235 Minn. 461 | Minn. | 1952
MARVIN G. TSCHIDA
v.
RICHARD DORLE.[1]
Supreme Court of Minnesota.
John Edmund Burke, for appellant.
Murnane & Murnane, for respondent.
MAGNEY, JUSTICE.
State highway No. 36 runs east and west. Hazelwood avenue intersects it in rural Ramsey county. On September 8, 1947, about 1:15 a.m., plaintiff, Marvin G. Tschida, then 20 years old, was a passenger on a motorcycle which was traveling west on highway No. 36 approaching Hazelwood avenue. The motorcycle was operated by one Harvey Stockness. Defendant, Richard Dorle, was operating *462 his automobile easterly on the same highway. Dorle turned to his left to drive north on Hazelwood avenue. The car and the motorcycle collided, and plaintiff was injured. The action which he brought resulted in a verdict for defendant. This appeal is from an order denying plaintiff's motion for judgment notwithstanding the verdict or a new trial.
Highway No. 36 is black-topped, 22 feet wide, center-lined, with a shoulder on the north side four feet wide. Hazelwood avenue is an oiled, graveled road.
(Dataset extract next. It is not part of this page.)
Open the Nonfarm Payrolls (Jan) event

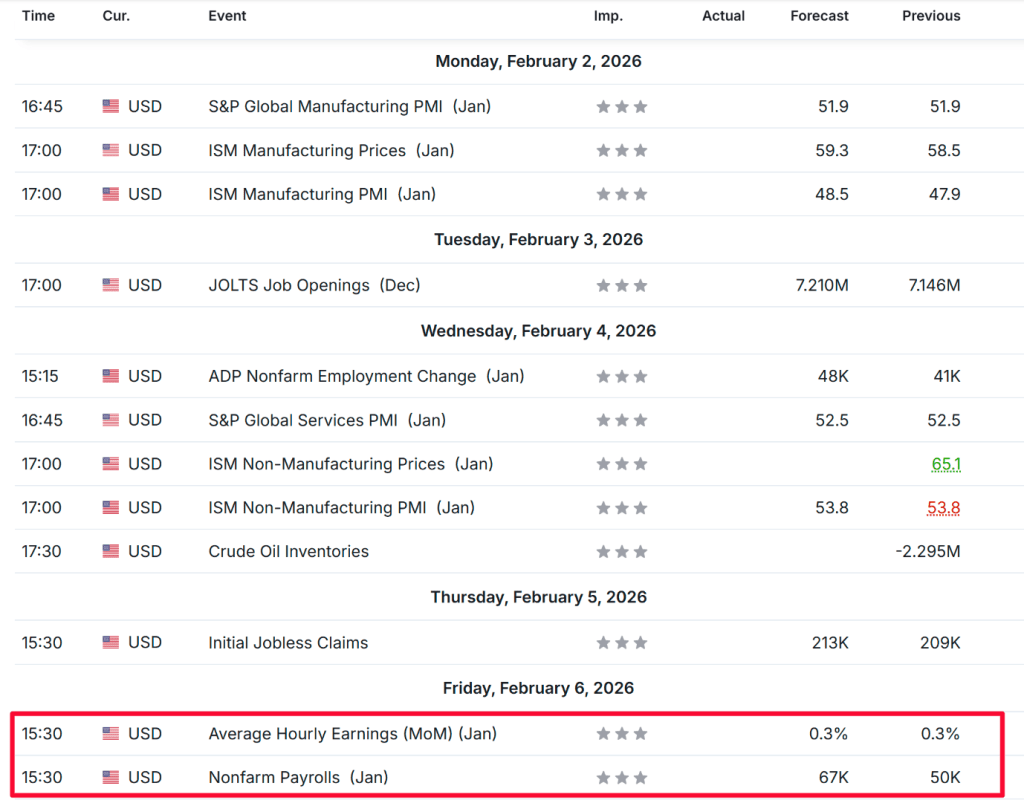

Seventy-five feet north of the shoulder of highway No. 36 the driving surface of the avenue is 20 feet wide. Thirty to 35 feet north it is 25 feet wide. As the avenue approaches the pavement, its driving surface flares out to the east and the west, so that when it reaches the north shoulder of the highway it is 66 feet wide. The shoulder on the west side of the avenue is three feet wide. For a quarter of a mile to the east and west of the avenue highway No. 36 is level. There is testimony that there is a slight dip in highway No. 36 about 300 or 400 feet east of the intersection.
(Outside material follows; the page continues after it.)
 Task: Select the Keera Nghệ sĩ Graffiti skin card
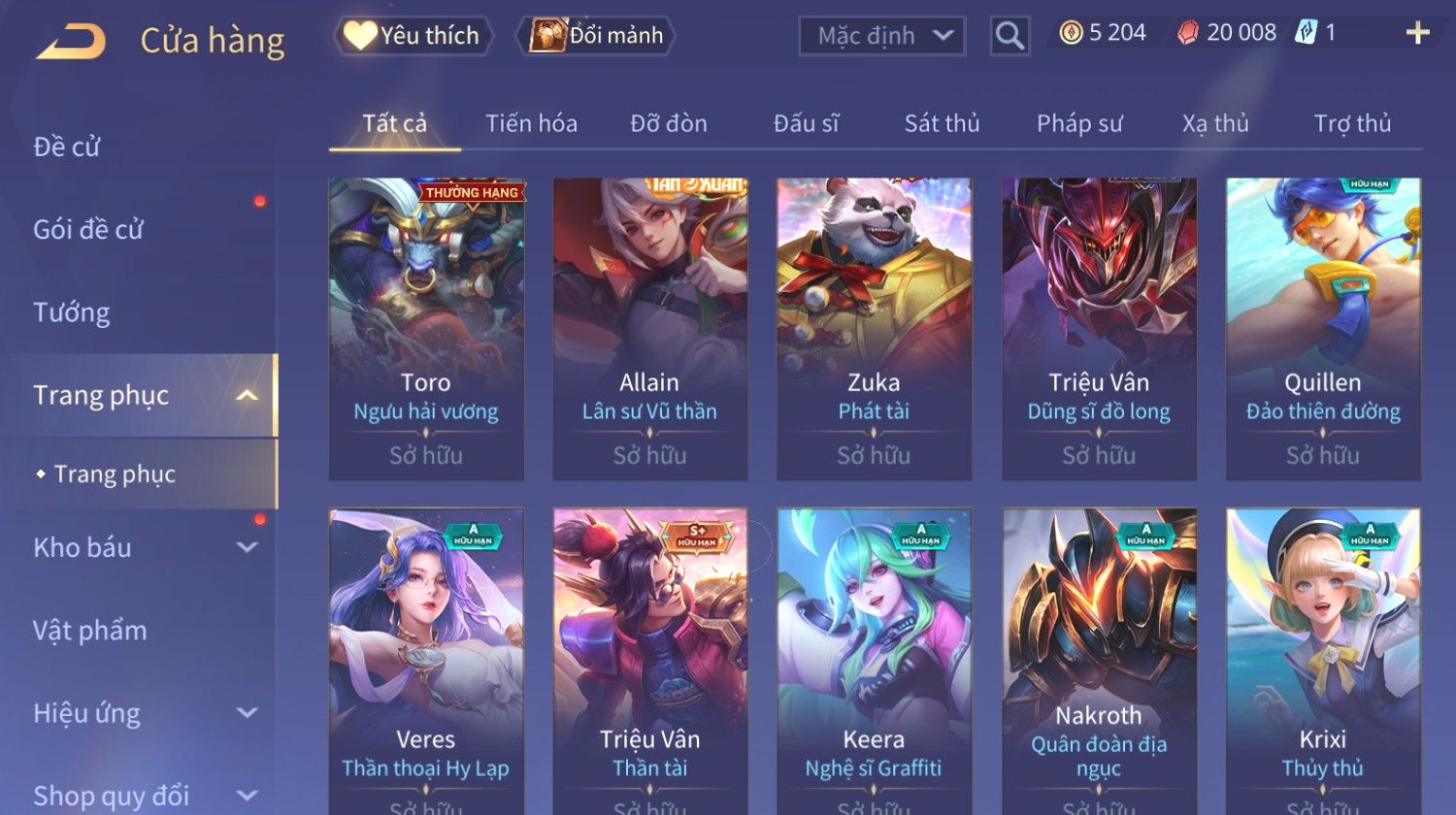874,660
Defendant's version of the accident is as follows: He was alone in his car, returning home from work. He was proceeding east along highway No. 36 and was driving at a speed not exceeding 35 miles per hour. As he lived toward the northeast, he intended to make a left-hand turn into Hazelwood avenue to go north. With this in mind, he put out his left hand and took his foot off the gas. He knew it was difficult to see an arm signal from an oncoming car at night, but thought that the arc light at the intersection would make it visible. When about two or three car lengths west of the intersection, he saw a vehicle with one light approaching from the east. He estimated the light to be approximately 200 to 250 feet from the intersection. As he approached for the turn, he cut in more to the center of the highway to "give the traffic the light to know that I was going to make a left turn." He started to make the turn. The oncoming single light was then 100 to 125 feet from him. As he was making the turn, it seemed to him that the light was approaching "a lot faster" than he had expected. When it was 50 or *463 60 feet from him, he determined that it was a motorcycle, and he watched it from that point until it hit him. It kept coming straight on, with no reduction in speed. Defendant estimated its speed when 50 or 60 feet from him to be between 60 and 70 miles per hour, and said that as he was making the turn he was traveling about 10 miles per hour. His right rear wheel was about one and one-half feet south of the north edge of the pavement when the motorcycle struck his right rear fender and wheel. About three or three and one-half feet of the automobile extended beyond the rear wheel. The car tipped up on the left wheels and then dropped back again. The car traveled from ten feet to a car length after it was hit and stopped on the east side of the avenue. It was not braked to a stop. Defendant testified:
"When I seen it close, I tried to step on the gas to get out.
"Q. Did you do that?
"A. Yes, but I didn't have speed, I was in high gear and did not have speed enough to get out of the road."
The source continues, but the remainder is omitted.